RECORDS TO PROCESS:
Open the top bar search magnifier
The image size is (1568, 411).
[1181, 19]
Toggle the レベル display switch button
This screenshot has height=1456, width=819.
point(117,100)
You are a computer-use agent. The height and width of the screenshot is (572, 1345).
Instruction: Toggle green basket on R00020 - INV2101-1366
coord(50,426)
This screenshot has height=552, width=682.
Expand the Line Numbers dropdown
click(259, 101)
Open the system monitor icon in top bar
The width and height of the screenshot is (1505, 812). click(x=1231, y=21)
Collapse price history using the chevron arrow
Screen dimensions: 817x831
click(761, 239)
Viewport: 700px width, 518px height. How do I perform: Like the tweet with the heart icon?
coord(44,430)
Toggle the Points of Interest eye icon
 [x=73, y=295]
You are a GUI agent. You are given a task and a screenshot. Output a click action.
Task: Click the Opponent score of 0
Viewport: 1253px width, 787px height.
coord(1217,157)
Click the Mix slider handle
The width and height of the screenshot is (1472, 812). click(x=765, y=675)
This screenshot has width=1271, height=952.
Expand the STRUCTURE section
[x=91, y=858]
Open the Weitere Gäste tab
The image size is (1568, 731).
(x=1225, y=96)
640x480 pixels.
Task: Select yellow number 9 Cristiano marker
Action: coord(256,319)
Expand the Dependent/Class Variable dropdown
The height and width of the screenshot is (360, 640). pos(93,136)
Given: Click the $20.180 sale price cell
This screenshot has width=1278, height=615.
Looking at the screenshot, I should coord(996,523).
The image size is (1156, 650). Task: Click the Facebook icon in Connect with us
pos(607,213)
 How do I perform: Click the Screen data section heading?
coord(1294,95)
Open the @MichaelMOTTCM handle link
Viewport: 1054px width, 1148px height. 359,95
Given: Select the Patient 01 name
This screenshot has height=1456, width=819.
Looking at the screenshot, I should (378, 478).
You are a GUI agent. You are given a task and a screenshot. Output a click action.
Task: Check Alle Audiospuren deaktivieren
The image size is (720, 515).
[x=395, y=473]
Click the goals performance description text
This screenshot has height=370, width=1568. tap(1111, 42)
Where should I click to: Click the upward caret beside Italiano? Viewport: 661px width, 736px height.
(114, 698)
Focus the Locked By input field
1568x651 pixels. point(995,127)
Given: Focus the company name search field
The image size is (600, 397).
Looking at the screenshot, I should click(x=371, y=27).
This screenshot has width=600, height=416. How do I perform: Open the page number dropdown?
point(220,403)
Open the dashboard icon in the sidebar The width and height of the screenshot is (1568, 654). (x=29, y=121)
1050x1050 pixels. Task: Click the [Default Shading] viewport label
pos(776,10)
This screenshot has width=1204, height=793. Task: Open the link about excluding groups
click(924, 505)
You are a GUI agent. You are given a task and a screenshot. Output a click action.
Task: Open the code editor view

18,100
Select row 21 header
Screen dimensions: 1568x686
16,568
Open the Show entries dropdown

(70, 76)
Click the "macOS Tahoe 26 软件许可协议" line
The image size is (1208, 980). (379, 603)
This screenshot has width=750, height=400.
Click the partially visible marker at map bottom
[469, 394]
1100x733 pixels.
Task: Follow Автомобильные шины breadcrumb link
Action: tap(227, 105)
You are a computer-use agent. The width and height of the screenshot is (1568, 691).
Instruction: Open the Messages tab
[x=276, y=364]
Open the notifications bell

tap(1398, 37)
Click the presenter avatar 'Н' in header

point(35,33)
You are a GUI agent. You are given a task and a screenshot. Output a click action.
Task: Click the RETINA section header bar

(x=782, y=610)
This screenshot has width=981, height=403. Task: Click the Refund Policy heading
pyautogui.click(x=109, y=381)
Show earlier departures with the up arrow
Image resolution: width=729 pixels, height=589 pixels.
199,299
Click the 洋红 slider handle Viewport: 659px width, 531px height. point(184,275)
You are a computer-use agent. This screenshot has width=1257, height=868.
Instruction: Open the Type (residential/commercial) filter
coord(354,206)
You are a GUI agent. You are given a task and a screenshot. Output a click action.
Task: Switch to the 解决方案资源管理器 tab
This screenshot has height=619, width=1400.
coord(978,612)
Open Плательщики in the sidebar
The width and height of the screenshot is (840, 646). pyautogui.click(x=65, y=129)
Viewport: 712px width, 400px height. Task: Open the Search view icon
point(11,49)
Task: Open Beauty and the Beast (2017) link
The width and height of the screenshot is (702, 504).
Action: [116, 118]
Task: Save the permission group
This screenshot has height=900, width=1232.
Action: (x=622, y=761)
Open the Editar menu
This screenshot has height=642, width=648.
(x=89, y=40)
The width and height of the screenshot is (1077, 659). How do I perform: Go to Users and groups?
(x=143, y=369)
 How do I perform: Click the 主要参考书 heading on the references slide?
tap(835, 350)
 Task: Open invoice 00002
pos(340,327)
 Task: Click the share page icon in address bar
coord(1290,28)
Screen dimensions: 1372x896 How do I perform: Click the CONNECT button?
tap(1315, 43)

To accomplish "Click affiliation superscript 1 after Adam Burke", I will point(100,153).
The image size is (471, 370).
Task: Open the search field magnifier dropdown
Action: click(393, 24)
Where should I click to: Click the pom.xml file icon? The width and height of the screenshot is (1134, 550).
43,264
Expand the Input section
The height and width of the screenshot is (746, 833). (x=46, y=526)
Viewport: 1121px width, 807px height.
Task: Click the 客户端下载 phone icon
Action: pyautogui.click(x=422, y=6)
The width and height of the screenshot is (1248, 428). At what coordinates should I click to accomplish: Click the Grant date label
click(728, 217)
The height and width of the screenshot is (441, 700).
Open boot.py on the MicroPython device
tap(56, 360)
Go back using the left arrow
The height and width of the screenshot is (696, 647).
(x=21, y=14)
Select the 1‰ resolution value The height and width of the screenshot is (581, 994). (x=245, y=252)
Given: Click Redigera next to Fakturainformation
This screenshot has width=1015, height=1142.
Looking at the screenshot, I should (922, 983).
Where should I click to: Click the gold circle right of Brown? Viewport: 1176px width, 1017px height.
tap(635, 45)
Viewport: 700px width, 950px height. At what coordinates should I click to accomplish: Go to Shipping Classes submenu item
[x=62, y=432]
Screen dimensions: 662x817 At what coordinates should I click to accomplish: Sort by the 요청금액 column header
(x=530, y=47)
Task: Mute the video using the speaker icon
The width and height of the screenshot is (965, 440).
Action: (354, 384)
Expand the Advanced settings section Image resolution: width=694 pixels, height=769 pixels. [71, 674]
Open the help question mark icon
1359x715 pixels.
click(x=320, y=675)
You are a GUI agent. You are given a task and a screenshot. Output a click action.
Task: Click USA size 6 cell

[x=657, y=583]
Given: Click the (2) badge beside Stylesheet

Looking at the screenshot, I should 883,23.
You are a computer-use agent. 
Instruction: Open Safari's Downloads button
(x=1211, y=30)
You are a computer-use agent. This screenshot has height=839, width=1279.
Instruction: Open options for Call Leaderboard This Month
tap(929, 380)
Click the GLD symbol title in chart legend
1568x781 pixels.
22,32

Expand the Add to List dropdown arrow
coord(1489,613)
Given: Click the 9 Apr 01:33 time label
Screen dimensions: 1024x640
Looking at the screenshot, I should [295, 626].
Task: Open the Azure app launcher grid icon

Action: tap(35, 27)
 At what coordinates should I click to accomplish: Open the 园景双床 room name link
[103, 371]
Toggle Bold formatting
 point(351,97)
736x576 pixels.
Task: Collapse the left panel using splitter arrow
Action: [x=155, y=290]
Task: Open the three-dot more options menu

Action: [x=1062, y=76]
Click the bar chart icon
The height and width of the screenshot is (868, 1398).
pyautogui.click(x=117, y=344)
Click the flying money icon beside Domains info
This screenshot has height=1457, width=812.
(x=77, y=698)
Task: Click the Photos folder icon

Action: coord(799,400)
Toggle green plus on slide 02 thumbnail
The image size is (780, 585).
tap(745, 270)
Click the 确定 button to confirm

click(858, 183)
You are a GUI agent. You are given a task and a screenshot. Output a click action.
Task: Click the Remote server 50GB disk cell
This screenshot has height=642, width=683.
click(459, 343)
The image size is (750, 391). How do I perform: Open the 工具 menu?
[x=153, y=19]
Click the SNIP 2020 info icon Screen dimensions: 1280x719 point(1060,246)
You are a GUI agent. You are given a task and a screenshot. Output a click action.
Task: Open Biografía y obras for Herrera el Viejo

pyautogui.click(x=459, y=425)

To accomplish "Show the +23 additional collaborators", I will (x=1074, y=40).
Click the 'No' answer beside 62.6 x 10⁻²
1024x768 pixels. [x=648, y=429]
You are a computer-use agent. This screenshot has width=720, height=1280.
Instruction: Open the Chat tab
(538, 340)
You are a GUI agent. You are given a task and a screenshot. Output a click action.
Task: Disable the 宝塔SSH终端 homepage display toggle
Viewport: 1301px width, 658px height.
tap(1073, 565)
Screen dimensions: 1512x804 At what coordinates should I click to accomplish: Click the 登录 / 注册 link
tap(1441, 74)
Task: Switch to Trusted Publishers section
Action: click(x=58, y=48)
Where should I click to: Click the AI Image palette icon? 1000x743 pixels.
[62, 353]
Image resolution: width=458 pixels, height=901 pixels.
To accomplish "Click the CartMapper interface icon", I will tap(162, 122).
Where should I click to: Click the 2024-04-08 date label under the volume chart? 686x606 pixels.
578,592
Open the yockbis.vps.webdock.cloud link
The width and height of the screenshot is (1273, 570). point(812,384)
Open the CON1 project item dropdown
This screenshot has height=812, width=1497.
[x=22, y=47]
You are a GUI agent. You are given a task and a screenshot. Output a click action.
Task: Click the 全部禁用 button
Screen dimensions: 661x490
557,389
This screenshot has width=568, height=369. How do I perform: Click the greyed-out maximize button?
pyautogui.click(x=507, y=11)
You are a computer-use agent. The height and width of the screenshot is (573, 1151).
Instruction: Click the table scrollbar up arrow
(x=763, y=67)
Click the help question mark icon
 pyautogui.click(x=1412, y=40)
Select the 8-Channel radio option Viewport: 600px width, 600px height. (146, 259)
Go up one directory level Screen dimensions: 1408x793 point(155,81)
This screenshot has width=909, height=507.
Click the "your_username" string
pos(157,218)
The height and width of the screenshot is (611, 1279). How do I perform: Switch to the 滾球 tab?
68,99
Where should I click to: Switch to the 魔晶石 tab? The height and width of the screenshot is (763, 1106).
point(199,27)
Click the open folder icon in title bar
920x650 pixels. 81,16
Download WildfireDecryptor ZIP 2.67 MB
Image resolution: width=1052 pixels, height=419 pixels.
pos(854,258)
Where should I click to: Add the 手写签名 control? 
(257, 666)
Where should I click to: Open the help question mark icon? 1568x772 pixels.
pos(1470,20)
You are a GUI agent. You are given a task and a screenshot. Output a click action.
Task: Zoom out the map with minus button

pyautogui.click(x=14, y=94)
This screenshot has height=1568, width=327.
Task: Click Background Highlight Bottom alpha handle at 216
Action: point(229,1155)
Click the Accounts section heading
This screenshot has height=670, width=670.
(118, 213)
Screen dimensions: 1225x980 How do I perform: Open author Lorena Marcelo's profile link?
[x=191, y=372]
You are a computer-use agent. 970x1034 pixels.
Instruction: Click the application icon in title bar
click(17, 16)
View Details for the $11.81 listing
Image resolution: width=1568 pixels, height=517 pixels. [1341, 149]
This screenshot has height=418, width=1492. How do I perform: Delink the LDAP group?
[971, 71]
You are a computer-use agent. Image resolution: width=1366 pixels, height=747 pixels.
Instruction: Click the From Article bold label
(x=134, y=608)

WORK INSTRUCTIONS:
Please copy the lines in the records above between the one holding "Click the SNIP" and the one holding "This screenshot has width=909, height=507.", inclusive, exactly and with no other line.

RESULT FOR THIS EXERCISE:
Click the SNIP 2020 info icon Screen dimensions: 1280x719 point(1060,246)
You are a GUI agent. You are given a task and a screenshot. Output a click action.
Task: Open Biografía y obras for Herrera el Viejo

pyautogui.click(x=459, y=425)

To accomplish "Show the +23 additional collaborators", I will (x=1074, y=40).
Click the 'No' answer beside 62.6 x 10⁻²
1024x768 pixels. [x=648, y=429]
You are a computer-use agent. This screenshot has width=720, height=1280.
Instruction: Open the Chat tab
(538, 340)
You are a GUI agent. You are given a task and a screenshot. Output a click action.
Task: Disable the 宝塔SSH终端 homepage display toggle
Viewport: 1301px width, 658px height.
tap(1073, 565)
Screen dimensions: 1512x804 At what coordinates should I click to accomplish: Click the 登录 / 注册 link
tap(1441, 74)
Task: Switch to Trusted Publishers section
Action: click(x=58, y=48)
Where should I click to: Click the AI Image palette icon? 1000x743 pixels.
[62, 353]
Image resolution: width=458 pixels, height=901 pixels.
To accomplish "Click the CartMapper interface icon", I will tap(162, 122).
Where should I click to: Click the 2024-04-08 date label under the volume chart? 686x606 pixels.
578,592
Open the yockbis.vps.webdock.cloud link
The width and height of the screenshot is (1273, 570). point(812,384)
Open the CON1 project item dropdown
This screenshot has height=812, width=1497.
[x=22, y=47]
You are a GUI agent. You are given a task and a screenshot. Output a click action.
Task: Click the 全部禁用 button
Screen dimensions: 661x490
557,389
This screenshot has width=568, height=369. How do I perform: Click the greyed-out maximize button?
pyautogui.click(x=507, y=11)
You are a computer-use agent. The height and width of the screenshot is (573, 1151).
Instruction: Click the table scrollbar up arrow
(x=763, y=67)
Click the help question mark icon
 pyautogui.click(x=1412, y=40)
Select the 8-Channel radio option Viewport: 600px width, 600px height. (146, 259)
Go up one directory level Screen dimensions: 1408x793 point(155,81)
This screenshot has width=909, height=507.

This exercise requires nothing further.